---------- Materials provided

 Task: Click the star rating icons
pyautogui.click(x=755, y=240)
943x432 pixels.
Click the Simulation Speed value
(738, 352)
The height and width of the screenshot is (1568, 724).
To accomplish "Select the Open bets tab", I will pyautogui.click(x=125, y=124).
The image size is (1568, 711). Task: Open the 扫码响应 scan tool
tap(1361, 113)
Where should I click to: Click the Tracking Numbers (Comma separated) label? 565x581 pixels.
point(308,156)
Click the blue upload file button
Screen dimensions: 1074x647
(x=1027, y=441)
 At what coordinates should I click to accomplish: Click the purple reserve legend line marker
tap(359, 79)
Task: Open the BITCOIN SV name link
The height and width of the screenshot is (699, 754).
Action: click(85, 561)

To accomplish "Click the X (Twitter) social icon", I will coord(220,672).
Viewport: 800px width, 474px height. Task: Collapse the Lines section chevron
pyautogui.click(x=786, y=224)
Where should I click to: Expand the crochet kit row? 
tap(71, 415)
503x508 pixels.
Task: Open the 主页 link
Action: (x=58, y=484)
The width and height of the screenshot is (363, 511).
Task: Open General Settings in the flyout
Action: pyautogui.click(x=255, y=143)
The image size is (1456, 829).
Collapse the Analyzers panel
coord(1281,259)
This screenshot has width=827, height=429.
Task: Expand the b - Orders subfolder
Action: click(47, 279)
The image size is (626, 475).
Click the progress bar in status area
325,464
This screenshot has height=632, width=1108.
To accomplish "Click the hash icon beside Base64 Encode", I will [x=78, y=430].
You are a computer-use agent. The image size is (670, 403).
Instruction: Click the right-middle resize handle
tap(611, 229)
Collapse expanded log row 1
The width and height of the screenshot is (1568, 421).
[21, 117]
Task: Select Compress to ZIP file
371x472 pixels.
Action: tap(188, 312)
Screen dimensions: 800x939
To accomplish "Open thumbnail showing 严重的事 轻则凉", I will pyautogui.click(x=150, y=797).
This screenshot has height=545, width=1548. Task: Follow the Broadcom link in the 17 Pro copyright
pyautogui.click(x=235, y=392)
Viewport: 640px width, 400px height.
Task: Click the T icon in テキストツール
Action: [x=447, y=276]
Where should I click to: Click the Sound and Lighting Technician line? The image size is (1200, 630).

--------------------

• Task
Retype, exactly and in full, the lines above from the one containing "Where should I click to: Expand" through the one containing "You are a computer-use".

• Solution for this problem
Where should I click to: Expand the crochet kit row? 
tap(71, 415)
503x508 pixels.
Task: Open the 主页 link
Action: (x=58, y=484)
The width and height of the screenshot is (363, 511).
Task: Open General Settings in the flyout
Action: pyautogui.click(x=255, y=143)
The image size is (1456, 829).
Collapse the Analyzers panel
coord(1281,259)
This screenshot has width=827, height=429.
Task: Expand the b - Orders subfolder
Action: click(47, 279)
The image size is (626, 475).
Click the progress bar in status area
325,464
This screenshot has height=632, width=1108.
To accomplish "Click the hash icon beside Base64 Encode", I will [x=78, y=430].
You are a computer-use agent. The image size is (670, 403).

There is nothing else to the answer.